Chagas disease, a parasitic disease endemic to South and Central America, is caused by the protozoan Trypanosoma cruzi and transmitted to humans via the feces of triatomine bugs. It affects approximately 8–11 million people, results in 50,000 deaths and accounts for the loss of 500,000 disability-adjusted life-years annually . Cases of Chagas disease have expanded globally, and are now reported in the Americas, Europe, Australia and Asia due to emigration of infected individuals from endemic parts of the world .
Chagas disease manifests in three distinct phases - acute, indeterminate and chronic. Infected individuals present in an initial acute phase that develops into a chronic phase in 20-40% of the patients. The chronic phase is characterized by the development of lesions in the nervous tissue of the heart, intestine and esophagus that result in progressive organ enlargement with potentially fatal complications. Patients who do not progress to the chronic phase of the disease exist in an indeterminate phase . The two drugs used worldwide in the treatment of Chagas disease, benznidazole and nifurtimox, are effective only against the acute stage of the disease . These treatments are marred by their many side effects including bone marrow toxicity, neural toxicity and severe nausea and vomiting . Moreover, strains of T. cruzi that are resistant to both drugs have emerged and resistance to one drug is usually coupled with resistance to the other .

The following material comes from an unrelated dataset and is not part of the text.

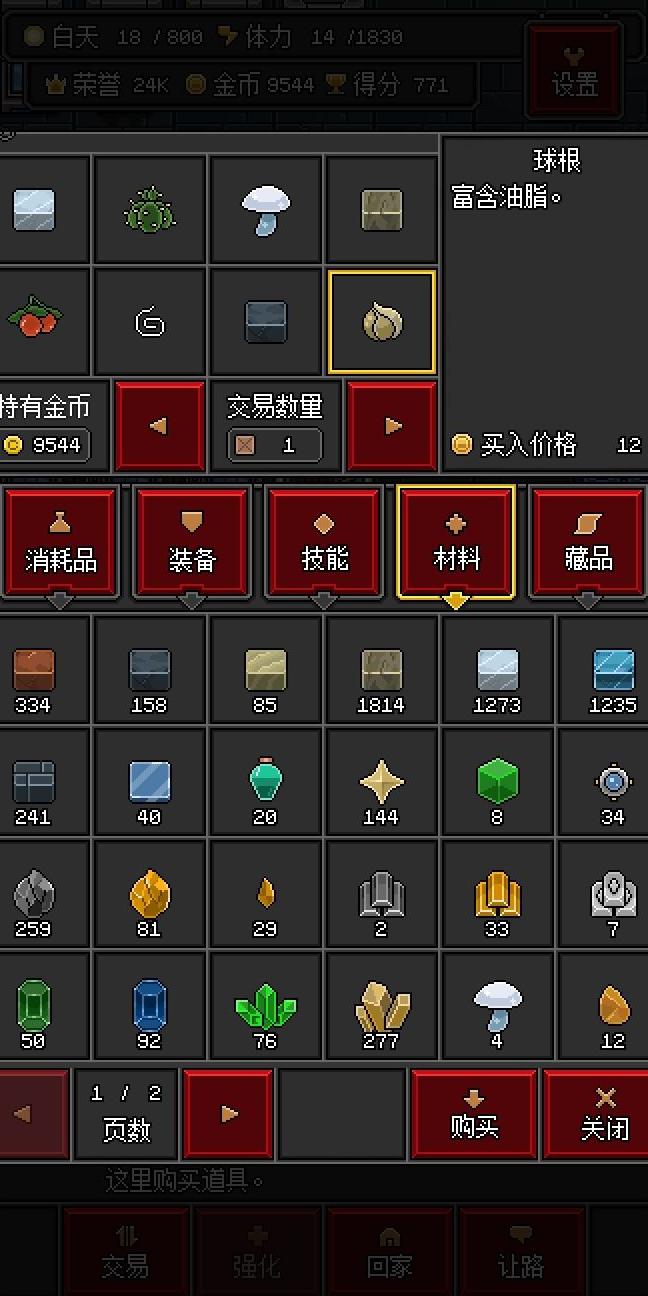648x1296 pixels.
Task: Select the blue sapphire gem with count 92
Action: tap(149, 1007)

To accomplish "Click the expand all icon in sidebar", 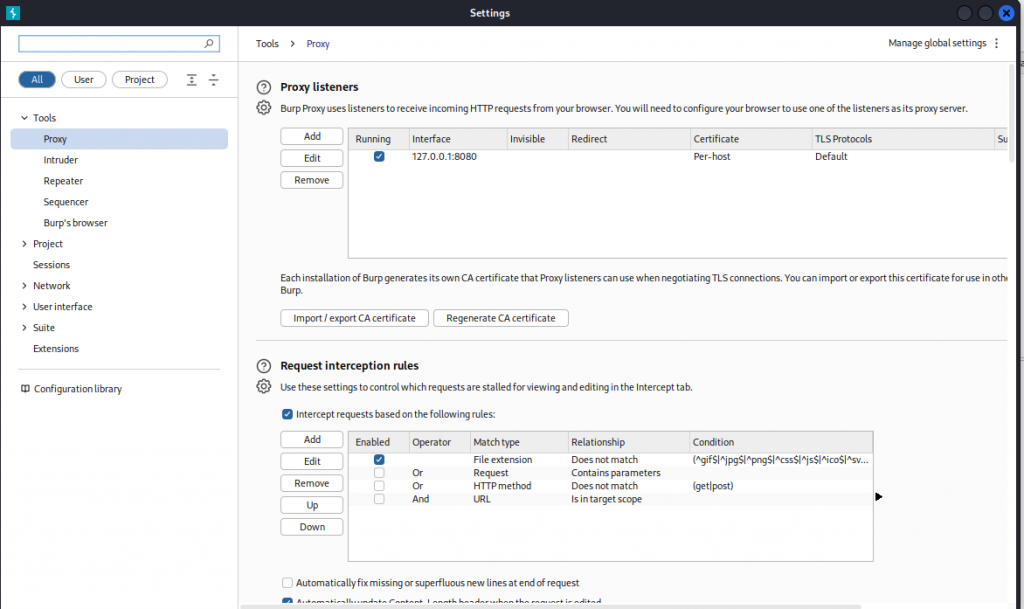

Several efforts have been undertaken to control transmission of the disease to human populations from triatomine vectors. These transmission-prevention programs include insecticide-based campaigns, housing improvements, health education and blood donor screening programs . Much of the success of transmission-control stems from the Southern Cone , Central American  and Andean Pact Initiatives . These strategies have had considerable success in interrupting vectorial transmission and have reduced new cases of the disease in many countries. However, the wide use of insecticides has created resistant triatomine populations . Furthermore, large-scale vector eradication programs have suffered due to funding issues in countries such as Argentina . The reduced effectiveness of insecticide-based programs in peridomestic habitats has resulted in incomplete eradication of the vector. Re-emergence of Chagas disease is an immediate threat. The need for new methods of disease control are highlighted by the emergence of drug resistant T. cruzi, toxic side-effects of available drug treatments, the inability to treat chronic disease, insecticide resistance in target vector populations and ineffectiveness of the insecticide-based approach in eliminating the disease
Paratransgenesis is an alternative approach under development to reduce transmission of vector-borne diseases by eliminating carriage of pathogens by their arthropod vector hosts . The strategy focuses on understanding the microbial flora of the insect host at the developmental locus of the pathogen and genetically transforming selected bacteria to produce molecules that disrupt the target pathogen. Thus the bacteria act as a carrier or delivery agent – a Trojan horse – for the anti-pathogen molecules . We developed the paratransgenic strategy to control Chagas disease transmission by triatomine bugs over 10 years ago . In this strategy, the relationship between an important vector, Rhodnius prolixus, and its gut symbiont, Rhodococcus rhodnii, was exploited to disrupt the transmission of T. cruzi. R. rhodnii is a nocardiform actinomycete that aids R. prolixus with vitamin metabolism after its blood meal . These actinomycetes, obtained through coprophagy, are essential for the survival of the triatomine bugs. Aposymbiotic nymphs of R. prolixus do not reach sexual maturity . Because of its symbiotic association and proximity to the infective trypomastigote form of T. cruzi in the insect hindgut, R. rhodnii serves as an ideal organism for application in paratransgenesis . We initially demonstrated that genetically engineered R. rhodnii that expressed an anti-trypanosomal peptide, cecropin A, when introduced into R. prolixus, resulted in elimination or significant reduction of T. cruzi in experimentally infected bugs . More recent in vitro studies have shown that several anti-microbial peptides (AMPs) are even more effective at targeting T. cruzi when used in combination . This opens up the possibility of using multiple molecules synergistically to eliminate vector carriage of the parasite.
In this study, we investigate the potential role of endoglucanases as anti-trypanosomal agents. The surface of T. cruzi is covered by a thick coat of mucin-like glycoproteins. Many of these glycoproteins are developmentally regulated and have been proposed to play a role in the binding of the cell body and the flagellum of T. cruzi to the membrane surface of the vector gut, an integral step in T. cruzi maturation . We hypothesize that disruption of the glycoconjugates by endoglucanases could arrest parasite development in the vector and abort the transmission cycle. Arthrobacter luteus lyticase is a complex endoglucanase consisting of β-1,3-glucanase and alkaline protease that degrades β-1,3 and 1–6 glycosidic linkages . We previously demonstrated that purified lyticase from Arthrobacter was highly effective at lysing T. cruzi in vitro. Here we report that recombinant Arthrobacter luteus β-1,3-glucanase expressed via R. rhodnii effectively kills T. cruzi Sylvio II strain, suggesting that this molecule may be a powerful addition to the arsenal of effector molecules for paratransgenic control of Chagas disease.